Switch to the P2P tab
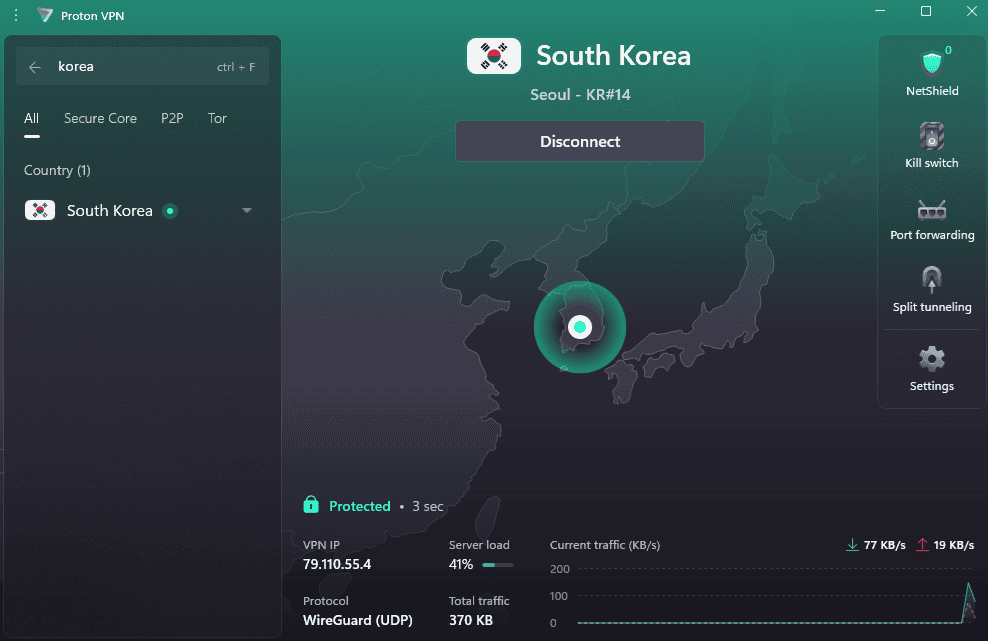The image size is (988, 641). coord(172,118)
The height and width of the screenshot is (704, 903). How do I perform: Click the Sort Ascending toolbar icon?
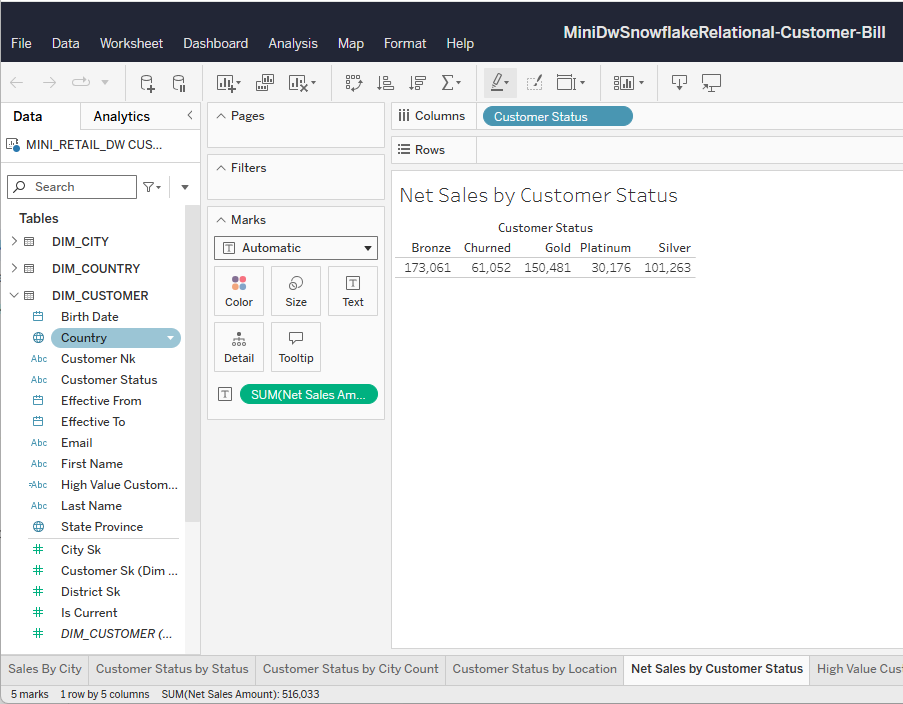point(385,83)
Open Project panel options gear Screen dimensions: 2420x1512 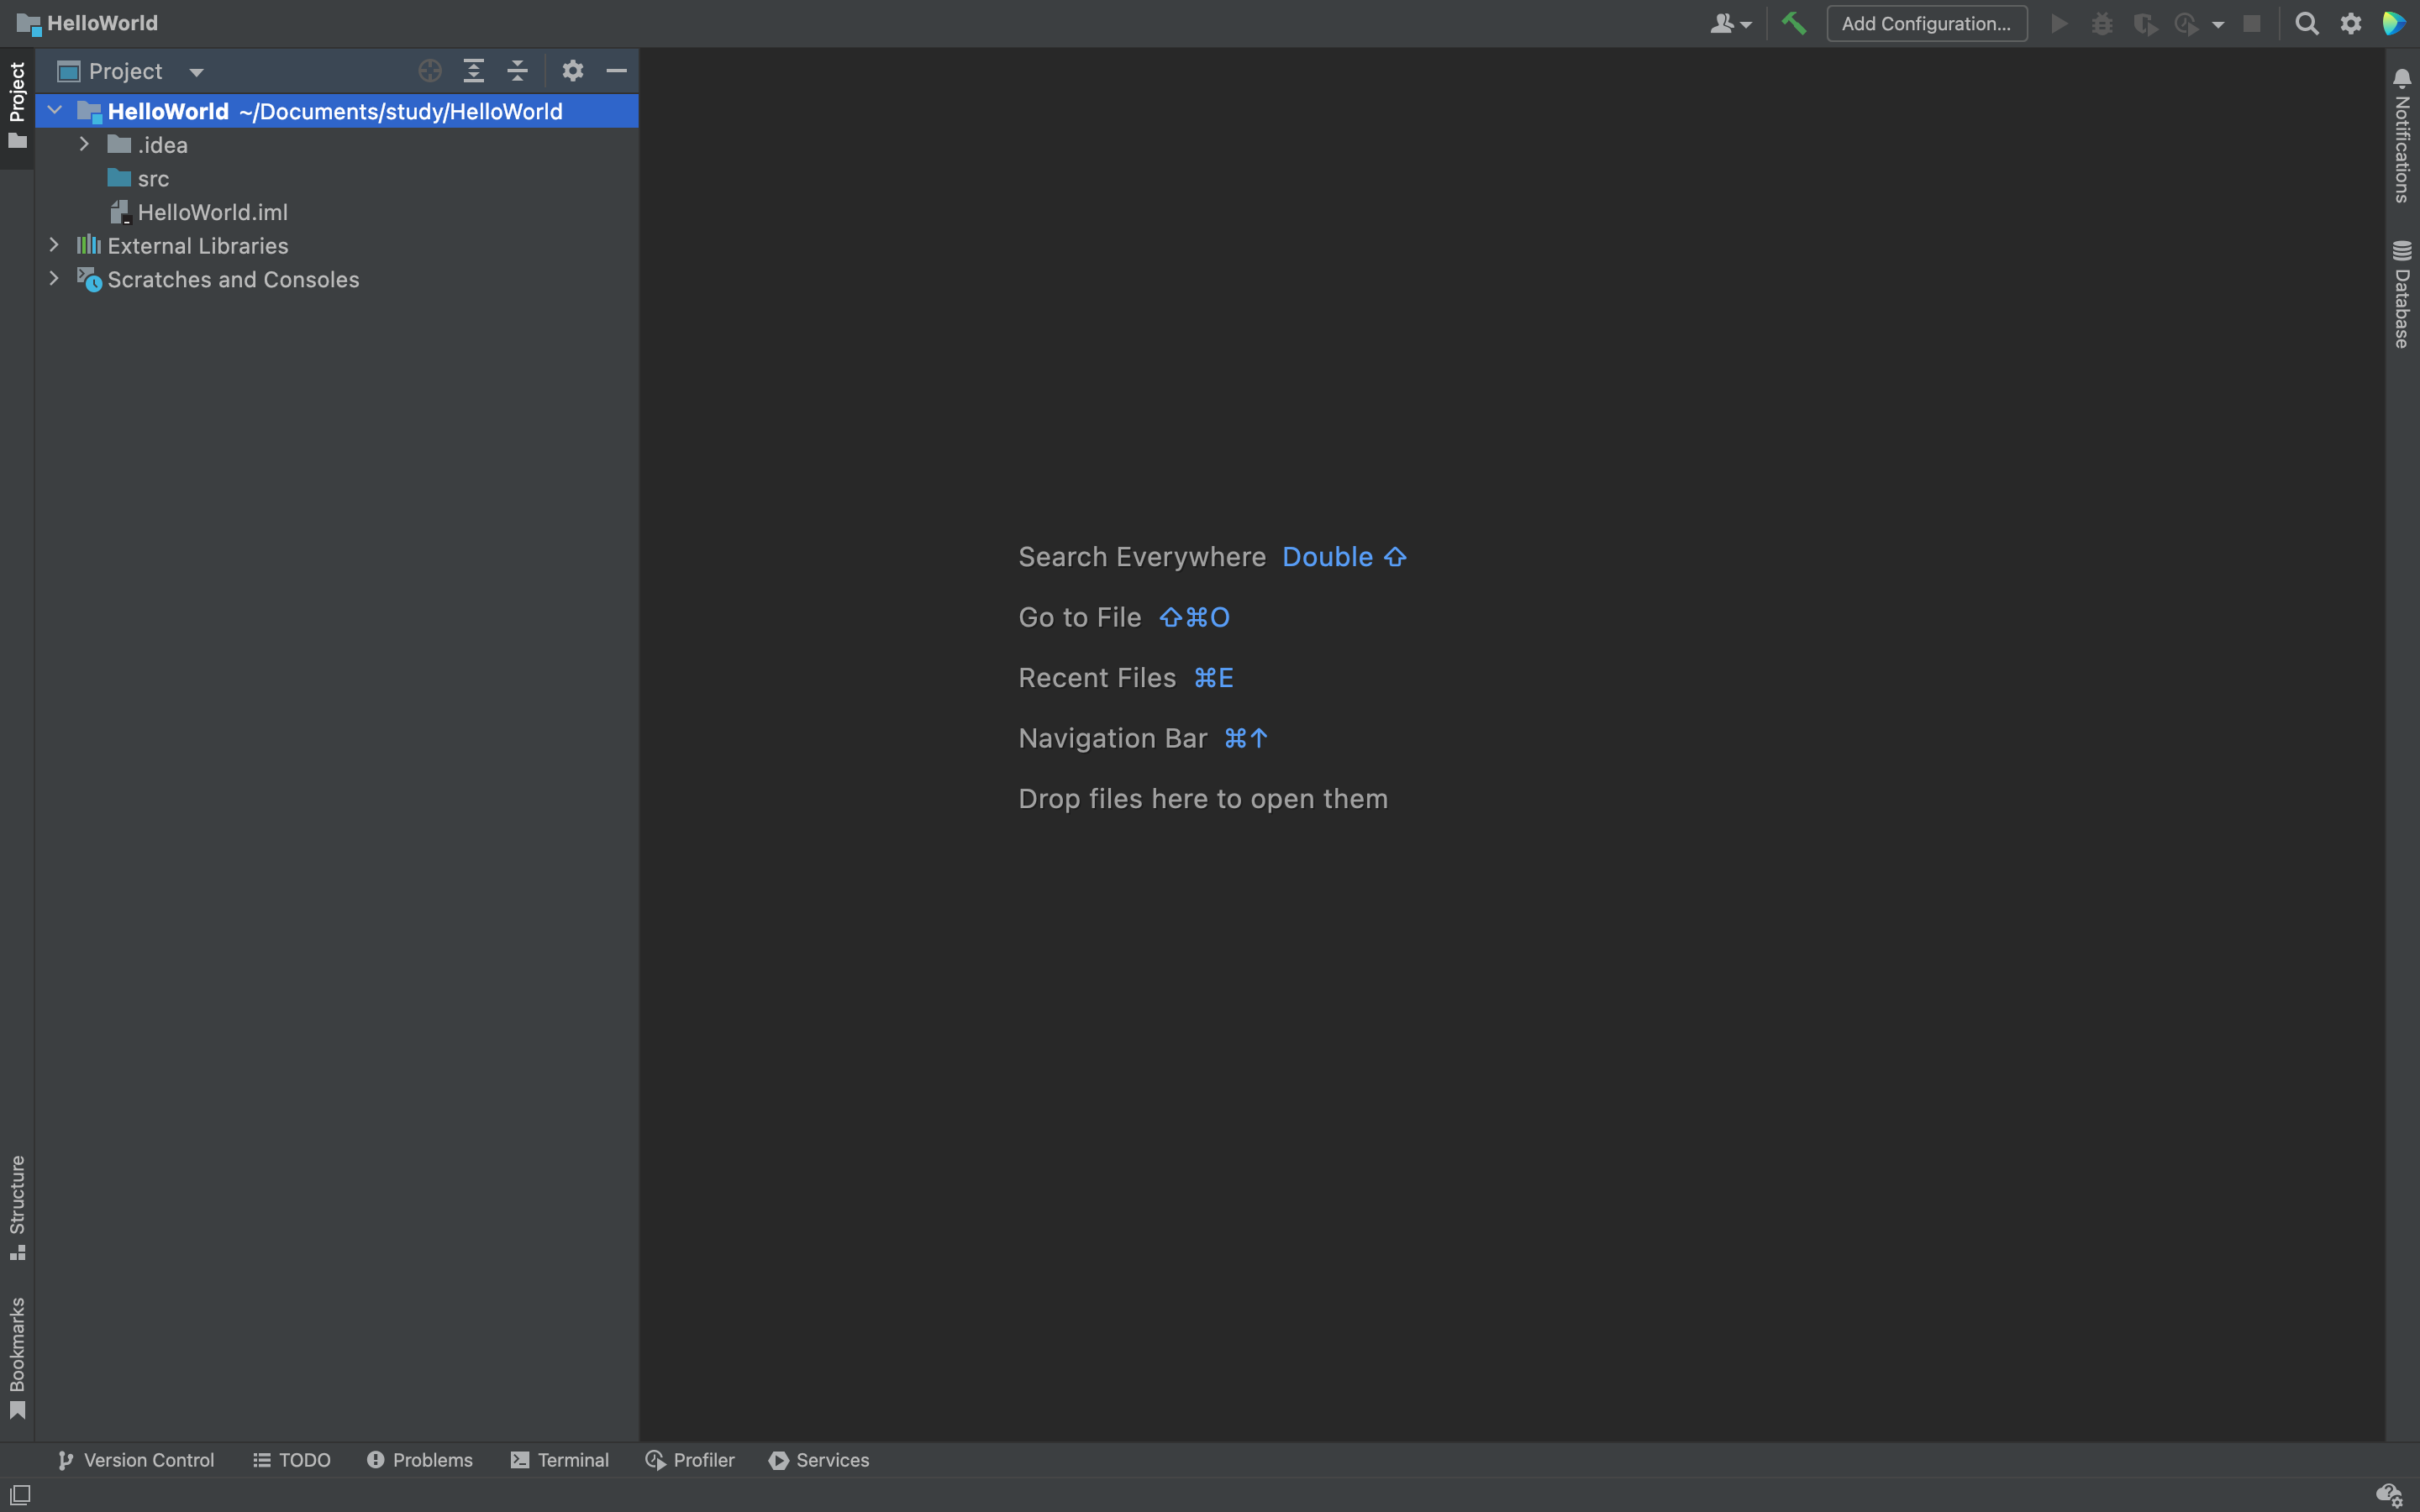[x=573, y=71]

* * * *

Pick out and copy every line of the material above that contains the word "Ascending".

The height and width of the screenshot is (704, 903). How do I perform: Click the Sort Ascending toolbar icon?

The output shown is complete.